By Tomas Prochazka, VP of Product, and Ralf Ohlhausen, Director Public Affairs
Our series Tink Thinks: Inside the EBA is part of a broader public policy effort at Tink to advocate for third-party providers (TPPs) like us, so that the possibilities for innovation are broadened ahead of the September PSD2 deadline. We’ll take you deep into the EBA’s PSD2 API working group to talk about the progress that’s been made – and offer an explanation about how it impacts the industry.
We have a decidedly unique view into the EBA’s innerworkings. Tomas Prochazka, our VP of Product, is a member of the working group, representing TPPs. And our Executive Advisor Ralf Ohlhausen is a member of the European Central Bank’s Euro Retail Payments Board – and to top it off – is vice-chairman of the European TPP association (ETPPA).

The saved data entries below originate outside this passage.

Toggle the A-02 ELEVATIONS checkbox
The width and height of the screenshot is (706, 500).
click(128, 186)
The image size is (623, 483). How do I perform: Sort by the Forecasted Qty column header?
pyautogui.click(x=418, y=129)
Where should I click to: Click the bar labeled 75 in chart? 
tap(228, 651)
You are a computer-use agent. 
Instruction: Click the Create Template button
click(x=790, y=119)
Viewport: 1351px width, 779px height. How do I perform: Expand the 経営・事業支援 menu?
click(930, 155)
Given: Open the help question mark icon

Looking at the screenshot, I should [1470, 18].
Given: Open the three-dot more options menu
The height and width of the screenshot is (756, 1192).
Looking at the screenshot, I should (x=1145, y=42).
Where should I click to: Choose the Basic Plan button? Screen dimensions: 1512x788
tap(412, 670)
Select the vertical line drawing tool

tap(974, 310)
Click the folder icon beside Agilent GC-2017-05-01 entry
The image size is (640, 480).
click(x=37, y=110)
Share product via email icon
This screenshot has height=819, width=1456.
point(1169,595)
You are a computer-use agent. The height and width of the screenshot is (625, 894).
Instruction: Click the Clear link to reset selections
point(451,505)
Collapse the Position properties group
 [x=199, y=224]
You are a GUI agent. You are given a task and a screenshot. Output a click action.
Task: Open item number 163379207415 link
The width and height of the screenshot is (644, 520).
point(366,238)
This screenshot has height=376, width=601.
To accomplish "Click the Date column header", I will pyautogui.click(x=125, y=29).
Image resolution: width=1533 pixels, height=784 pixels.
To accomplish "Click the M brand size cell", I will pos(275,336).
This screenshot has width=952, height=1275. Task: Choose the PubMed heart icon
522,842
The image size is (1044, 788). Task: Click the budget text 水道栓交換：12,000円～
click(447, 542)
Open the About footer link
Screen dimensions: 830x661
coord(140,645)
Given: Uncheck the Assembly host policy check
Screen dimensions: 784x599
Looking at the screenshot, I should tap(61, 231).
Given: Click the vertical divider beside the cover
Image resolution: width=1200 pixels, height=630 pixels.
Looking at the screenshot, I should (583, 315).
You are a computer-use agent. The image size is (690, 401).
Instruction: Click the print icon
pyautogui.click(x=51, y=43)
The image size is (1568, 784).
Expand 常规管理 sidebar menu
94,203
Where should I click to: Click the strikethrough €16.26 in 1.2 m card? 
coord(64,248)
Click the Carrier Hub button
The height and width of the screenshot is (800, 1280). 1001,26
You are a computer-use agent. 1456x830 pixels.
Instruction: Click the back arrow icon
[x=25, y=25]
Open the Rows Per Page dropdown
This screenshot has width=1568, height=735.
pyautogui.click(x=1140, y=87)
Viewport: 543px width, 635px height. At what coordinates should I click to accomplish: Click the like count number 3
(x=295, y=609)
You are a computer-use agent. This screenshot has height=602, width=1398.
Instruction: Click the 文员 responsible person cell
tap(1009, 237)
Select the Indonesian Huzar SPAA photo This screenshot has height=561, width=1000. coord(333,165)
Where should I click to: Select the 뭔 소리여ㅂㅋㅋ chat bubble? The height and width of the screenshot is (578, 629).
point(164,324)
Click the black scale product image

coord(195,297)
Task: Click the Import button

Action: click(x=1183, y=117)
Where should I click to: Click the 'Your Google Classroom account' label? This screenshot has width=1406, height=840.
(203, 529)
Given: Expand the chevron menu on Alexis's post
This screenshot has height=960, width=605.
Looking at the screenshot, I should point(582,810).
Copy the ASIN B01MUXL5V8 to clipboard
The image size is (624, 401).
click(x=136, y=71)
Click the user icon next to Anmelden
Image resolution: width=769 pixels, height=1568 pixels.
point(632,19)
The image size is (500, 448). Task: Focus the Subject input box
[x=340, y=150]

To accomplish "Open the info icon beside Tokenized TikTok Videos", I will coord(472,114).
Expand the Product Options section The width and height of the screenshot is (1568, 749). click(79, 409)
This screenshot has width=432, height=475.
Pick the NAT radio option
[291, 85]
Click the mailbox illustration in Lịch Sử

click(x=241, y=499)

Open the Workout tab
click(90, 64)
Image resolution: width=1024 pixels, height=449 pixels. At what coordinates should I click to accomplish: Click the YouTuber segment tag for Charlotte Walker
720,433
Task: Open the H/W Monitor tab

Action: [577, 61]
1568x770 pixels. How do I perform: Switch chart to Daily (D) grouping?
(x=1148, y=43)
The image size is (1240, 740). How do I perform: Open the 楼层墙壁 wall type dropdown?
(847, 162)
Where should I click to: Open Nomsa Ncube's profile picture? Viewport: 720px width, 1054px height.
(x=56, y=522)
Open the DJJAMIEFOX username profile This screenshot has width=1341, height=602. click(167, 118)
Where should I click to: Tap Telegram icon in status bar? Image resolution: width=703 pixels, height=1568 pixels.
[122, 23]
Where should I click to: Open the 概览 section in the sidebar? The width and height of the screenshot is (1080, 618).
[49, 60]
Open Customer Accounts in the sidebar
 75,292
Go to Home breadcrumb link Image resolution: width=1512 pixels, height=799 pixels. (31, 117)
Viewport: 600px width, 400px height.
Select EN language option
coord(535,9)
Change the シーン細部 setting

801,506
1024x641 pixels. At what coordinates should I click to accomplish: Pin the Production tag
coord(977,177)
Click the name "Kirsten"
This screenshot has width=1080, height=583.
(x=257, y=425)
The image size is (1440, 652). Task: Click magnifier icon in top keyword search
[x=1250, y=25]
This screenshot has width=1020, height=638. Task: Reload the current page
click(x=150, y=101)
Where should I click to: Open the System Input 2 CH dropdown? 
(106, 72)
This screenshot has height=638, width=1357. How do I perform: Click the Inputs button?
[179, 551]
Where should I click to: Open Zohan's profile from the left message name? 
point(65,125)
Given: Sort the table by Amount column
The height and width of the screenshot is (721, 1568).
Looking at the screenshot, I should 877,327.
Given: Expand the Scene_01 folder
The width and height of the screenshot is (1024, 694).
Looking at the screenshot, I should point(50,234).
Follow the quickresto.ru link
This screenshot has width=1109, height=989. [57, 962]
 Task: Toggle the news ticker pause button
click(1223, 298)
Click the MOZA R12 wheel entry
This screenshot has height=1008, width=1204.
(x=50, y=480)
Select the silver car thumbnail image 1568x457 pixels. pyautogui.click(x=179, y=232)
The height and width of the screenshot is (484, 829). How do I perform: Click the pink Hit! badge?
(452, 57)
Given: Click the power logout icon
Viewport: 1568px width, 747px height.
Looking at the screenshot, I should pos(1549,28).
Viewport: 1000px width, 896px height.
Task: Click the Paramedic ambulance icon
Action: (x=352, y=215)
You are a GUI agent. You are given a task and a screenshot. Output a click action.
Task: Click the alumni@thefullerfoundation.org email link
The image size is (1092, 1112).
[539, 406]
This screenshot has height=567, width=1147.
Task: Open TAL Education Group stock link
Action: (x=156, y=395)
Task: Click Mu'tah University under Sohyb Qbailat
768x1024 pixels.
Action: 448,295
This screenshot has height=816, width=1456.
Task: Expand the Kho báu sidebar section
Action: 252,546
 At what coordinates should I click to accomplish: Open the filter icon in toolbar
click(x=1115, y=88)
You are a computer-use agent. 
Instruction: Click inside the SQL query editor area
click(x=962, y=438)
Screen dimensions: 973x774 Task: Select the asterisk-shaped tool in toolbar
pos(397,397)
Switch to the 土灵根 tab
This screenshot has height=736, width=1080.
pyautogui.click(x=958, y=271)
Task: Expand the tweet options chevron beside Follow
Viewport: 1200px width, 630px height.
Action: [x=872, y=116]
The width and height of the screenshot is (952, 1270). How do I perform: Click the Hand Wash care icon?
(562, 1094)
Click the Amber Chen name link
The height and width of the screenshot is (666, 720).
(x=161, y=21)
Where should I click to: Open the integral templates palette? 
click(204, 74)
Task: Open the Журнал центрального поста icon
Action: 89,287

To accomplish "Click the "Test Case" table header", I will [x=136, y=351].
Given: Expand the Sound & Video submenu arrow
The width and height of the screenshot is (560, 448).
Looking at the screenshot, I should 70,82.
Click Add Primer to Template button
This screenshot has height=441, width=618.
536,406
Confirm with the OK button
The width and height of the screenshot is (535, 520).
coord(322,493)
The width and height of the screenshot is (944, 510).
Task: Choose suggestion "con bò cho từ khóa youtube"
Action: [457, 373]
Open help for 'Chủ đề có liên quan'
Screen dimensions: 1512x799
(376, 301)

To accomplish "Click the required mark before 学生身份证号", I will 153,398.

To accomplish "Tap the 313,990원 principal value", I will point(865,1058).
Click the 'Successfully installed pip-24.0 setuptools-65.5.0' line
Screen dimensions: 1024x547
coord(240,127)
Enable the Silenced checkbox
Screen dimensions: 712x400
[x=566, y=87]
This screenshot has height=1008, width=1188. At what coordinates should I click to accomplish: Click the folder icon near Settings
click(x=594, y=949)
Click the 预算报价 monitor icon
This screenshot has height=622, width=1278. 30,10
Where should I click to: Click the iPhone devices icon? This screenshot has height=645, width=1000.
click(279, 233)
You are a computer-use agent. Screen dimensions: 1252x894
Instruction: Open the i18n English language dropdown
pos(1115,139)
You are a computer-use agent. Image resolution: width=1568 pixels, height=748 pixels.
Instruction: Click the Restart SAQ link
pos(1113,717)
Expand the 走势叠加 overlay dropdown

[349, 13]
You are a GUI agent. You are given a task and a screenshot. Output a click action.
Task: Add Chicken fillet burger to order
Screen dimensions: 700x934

Now that our resumes are out of the way, we’re kicking off this first installment by talking about some important issues that were raised in the working group’s first meeting last month.
Three clarifications, one tangible direction
The first issue on the table was about testing. TPPs requested that the ASPSP’s (the banks) provide test automation tools for a large selection of use cases. The EBA said it was in the banks’ interest to offer these, but it wasn’t required. Each individual bank can decide – a clarification that ultimately lacks clarity. Without specificity and firmness, the option to provide the testing tools leaves too much room for interpretation – and inevitably leads to discrepancies in terms of how different players address it.
It’s the same case with the second issue – the alignment of API functionalities. TPPs want a comparison table across the different API standards when it comes to functionality. And while the EBA reiterated the documentation requirement for banks, it only suggested that it could be done in a machine-readable format. It fell short of actually requiring it – making it voluntary instead.
But on issue three, the EBA created real value by providing tangible and useful information to all TPPs on which Qualified Trust Service Providers (QTSPs) they can turn to.
TPPs have been concerned that it was almost impossible to get test certificates – and that the QTSPs listed on the official European Commission website were not machine readable, and doesn’t show which of them actually issue PSD2 eIDAS certificates.
The EBA has provided a list of 14 QTSPs that issue at least usable test certificates for now – a helpful move given the difficulties that TPPs have faced when navigating the offerings of these QTSPs across Europe. It is very welcome.
There are many other important issues we hope to see discussed and addressed in the upcoming workgroup meetings – and we’ll have another update in our series after their next meeting on 19 March in London.